■ **Text shown**:
☆ ☆ ☆ ☆

“If People Around You Start to Panic”: 5 Things to Do Before the Next Crisis Hits

It is clearly evident that the U.S. economy is rapidly deteriorating, considering reports of declining business sales, increased commercial bankruptcies and Chapter 11 filings, accelerating employment problems, the largest Federal debt in the country’s history topping $19 trillion, not to mention mounting U.S. household debt (averaging at $15,762 in credit card debt and $130,922 in total debt). For many people, it’s easy to get excited about a rise in the stock market, but a look at the overall U.S. economy gives credence to the possibility of an economic collapse.

For now, many of us still have a steady income and live quite comfortably  and  luckily, find ourselves in a position to prepare for financial hardship. If you are ready to accept that the signs pointing towards the deterioration of the U.S. economy are real, and you realize that your local and Federal governments doesn’t really have to resources or plan to take care of your family should a financial crisis ensue, here are 5 things you can do today to start preparing.

1 – Reduce Your Debt and Expenses

Getting out of debt can be one of the most liberating experiences, especially if you’ve been in debt since you become independent of your parents. The first step to reducing debt is cutting out unnecessary expenses, which frees up some of your income so you can pay off any lingering credit card balances (or pay off large sums above your minimum payments), and pay off your car and small loans. Take other simple steps like stopping to use your credit cards – which may mean you only use the cash you have on hand.

A financial crisis doesn’t necessarily mean complete societal anarchy, but you are more likely to lose your job, and your living costs, such as groceries, utilities and gasoline, might increase significantly. Last thing you’ll want is the stress of repaying your debts during such times.

2 – Learn to Grow Food and Find a Place to Grow It

Food is one of those essentials that we often take for granted. But what would you do if your local supermarkets shut their doors or the delivery trucks stopped coming? Less than a century ago, nearly everyone know how to grow food and raise at least some type of farm animals. But today, many people don’t even know how to cook a healthy meal, much less actually grow food.

☆ ☆ ☆ ☆

■ **Stored dataset items**:
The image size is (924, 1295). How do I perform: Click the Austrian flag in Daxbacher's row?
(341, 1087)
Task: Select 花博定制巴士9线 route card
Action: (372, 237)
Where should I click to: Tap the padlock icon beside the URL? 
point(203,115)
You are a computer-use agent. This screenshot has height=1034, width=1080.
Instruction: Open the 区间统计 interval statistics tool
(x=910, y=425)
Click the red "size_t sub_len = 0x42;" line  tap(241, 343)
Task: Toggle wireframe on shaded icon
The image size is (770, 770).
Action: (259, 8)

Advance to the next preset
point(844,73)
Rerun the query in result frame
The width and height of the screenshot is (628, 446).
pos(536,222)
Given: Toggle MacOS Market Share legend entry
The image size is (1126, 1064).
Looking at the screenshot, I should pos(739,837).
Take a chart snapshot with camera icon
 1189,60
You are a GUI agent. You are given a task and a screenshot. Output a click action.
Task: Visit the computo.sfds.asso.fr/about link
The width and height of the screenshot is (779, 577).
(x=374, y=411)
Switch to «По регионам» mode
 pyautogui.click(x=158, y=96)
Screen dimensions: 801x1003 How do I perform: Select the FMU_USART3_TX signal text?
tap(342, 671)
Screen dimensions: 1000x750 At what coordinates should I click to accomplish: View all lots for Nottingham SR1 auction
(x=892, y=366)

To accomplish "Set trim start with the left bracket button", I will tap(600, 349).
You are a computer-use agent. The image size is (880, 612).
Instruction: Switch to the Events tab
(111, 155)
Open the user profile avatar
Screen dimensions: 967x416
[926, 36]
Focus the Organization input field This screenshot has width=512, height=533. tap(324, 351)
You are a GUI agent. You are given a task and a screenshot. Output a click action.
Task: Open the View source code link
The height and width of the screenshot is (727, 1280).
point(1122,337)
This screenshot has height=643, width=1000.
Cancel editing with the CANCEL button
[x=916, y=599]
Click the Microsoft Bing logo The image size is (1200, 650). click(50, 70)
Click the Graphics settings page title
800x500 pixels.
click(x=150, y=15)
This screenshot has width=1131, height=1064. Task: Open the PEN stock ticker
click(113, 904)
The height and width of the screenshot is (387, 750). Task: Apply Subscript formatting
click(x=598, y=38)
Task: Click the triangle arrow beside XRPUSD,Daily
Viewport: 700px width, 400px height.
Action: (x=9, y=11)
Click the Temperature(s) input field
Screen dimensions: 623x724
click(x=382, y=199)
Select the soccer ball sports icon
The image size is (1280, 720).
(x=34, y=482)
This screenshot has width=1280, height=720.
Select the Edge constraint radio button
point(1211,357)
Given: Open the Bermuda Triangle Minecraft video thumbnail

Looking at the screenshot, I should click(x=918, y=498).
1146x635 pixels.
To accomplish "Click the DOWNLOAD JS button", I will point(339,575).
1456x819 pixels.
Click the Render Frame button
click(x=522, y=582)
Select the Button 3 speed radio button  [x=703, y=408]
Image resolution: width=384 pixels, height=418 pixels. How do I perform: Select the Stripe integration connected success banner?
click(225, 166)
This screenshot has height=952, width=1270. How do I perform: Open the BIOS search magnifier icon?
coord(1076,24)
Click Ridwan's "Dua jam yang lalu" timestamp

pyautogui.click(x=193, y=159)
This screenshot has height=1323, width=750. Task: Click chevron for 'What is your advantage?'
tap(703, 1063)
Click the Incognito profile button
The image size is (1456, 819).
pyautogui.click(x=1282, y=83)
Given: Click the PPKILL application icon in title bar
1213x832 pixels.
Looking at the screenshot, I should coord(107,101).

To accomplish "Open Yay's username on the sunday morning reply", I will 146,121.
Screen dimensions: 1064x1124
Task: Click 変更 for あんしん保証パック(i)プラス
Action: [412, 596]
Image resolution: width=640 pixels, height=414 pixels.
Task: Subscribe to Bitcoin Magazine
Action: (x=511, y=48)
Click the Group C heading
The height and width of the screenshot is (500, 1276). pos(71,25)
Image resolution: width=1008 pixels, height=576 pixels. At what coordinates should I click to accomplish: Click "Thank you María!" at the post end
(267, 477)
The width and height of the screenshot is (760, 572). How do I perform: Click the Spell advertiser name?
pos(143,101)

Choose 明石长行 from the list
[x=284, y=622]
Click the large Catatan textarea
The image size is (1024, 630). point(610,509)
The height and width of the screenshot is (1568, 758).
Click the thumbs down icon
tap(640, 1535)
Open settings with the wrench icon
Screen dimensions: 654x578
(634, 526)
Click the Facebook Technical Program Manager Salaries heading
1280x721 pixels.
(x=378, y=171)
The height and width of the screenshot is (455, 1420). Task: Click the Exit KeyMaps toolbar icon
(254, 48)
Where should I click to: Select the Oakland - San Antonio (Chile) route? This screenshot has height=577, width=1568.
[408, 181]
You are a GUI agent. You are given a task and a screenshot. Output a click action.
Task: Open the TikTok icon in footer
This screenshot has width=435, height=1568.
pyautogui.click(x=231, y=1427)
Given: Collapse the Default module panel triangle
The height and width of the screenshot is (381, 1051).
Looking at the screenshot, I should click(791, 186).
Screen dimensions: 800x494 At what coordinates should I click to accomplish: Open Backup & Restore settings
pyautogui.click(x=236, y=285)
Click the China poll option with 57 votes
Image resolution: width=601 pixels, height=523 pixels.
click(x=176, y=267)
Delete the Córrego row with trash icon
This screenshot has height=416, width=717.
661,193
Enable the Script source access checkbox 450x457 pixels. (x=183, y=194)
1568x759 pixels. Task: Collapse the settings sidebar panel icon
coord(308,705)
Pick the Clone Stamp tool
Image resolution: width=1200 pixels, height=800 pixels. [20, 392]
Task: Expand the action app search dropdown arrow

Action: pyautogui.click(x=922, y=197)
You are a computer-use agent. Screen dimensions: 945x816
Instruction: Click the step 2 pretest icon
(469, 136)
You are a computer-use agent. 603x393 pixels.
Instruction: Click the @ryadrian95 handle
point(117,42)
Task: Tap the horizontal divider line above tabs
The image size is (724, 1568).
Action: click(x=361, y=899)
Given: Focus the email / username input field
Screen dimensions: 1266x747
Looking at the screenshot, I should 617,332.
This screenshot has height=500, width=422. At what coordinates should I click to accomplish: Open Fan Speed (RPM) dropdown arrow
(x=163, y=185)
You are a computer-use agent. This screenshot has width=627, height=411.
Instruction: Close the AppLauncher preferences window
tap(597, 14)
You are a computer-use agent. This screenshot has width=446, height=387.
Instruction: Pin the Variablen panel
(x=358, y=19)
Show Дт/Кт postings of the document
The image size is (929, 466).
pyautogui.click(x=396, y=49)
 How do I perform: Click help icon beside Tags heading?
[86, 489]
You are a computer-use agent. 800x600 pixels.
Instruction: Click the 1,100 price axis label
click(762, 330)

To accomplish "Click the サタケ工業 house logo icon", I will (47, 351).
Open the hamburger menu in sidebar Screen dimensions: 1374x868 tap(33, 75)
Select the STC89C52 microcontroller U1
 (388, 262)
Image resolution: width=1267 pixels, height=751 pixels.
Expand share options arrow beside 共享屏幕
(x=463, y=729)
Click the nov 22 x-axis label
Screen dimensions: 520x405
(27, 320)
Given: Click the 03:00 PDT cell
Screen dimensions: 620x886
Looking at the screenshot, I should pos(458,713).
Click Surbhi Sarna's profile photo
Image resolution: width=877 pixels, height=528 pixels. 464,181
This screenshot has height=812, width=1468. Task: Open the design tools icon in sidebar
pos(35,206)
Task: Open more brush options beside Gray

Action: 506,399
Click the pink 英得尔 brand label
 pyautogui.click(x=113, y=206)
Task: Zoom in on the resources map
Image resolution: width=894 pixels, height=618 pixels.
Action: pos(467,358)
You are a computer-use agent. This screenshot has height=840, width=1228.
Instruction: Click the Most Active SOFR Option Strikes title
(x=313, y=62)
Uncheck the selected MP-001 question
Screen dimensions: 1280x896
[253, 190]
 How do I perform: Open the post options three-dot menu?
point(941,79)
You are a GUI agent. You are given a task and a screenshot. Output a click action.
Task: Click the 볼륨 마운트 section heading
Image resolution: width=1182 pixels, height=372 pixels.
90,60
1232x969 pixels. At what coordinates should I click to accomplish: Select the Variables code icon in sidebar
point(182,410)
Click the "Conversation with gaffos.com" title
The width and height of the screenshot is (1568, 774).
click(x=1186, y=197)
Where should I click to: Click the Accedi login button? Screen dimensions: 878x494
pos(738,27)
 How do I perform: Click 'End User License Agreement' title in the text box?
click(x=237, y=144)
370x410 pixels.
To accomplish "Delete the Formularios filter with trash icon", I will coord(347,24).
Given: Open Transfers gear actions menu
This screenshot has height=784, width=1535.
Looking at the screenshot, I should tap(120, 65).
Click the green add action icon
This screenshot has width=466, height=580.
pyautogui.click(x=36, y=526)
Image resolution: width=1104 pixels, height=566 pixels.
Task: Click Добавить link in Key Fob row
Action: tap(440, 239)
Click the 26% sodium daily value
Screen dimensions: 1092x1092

☆ ☆ ☆ ☆

■ **List of tasks**:
1. In its first paragraph, what signs of a deteriorating U.S. economy does the crisis-preparation article cite? List each one.
2. Can you summarize the crisis-preparation article in two sentences?
3. Rewrite the paragraph of the crisis-preparation article that begins "Getting out of debt can be" as a short bulleted list, keeping its main points.
The entries above stand apart from the crisis-preparation article.

■ **Solutions in order**:
1.
- Declining business sales
- Increased commercial bankruptcies and Chapter 11 filings
- Accelerating employment problems
- The largest Federal debt in the country's history, topping $19 trillion
- Mounting U.S. household debt

2. The crisis-preparation article argues that signs such as rising bankruptcies, employment problems and record federal and household debt point to a possible U.S. economic collapse, and it offers steps readers can take while they still have a steady income. Its first two steps are to cut expenses and pay down debt, since a crisis could bring job loss and higher living costs, and to learn to grow food, a skill it says nearly everyone had less than a century ago but many people now lack.

3.
- Getting out of debt can be very liberating, especially after years of debt since becoming independent of your parents.
- Start by cutting unnecessary expenses to free up income.
- Use that income to pay off credit card balances (or pay well above the minimum), your car and small loans.
- Stop using credit cards, which may mean relying only on the cash you have on hand.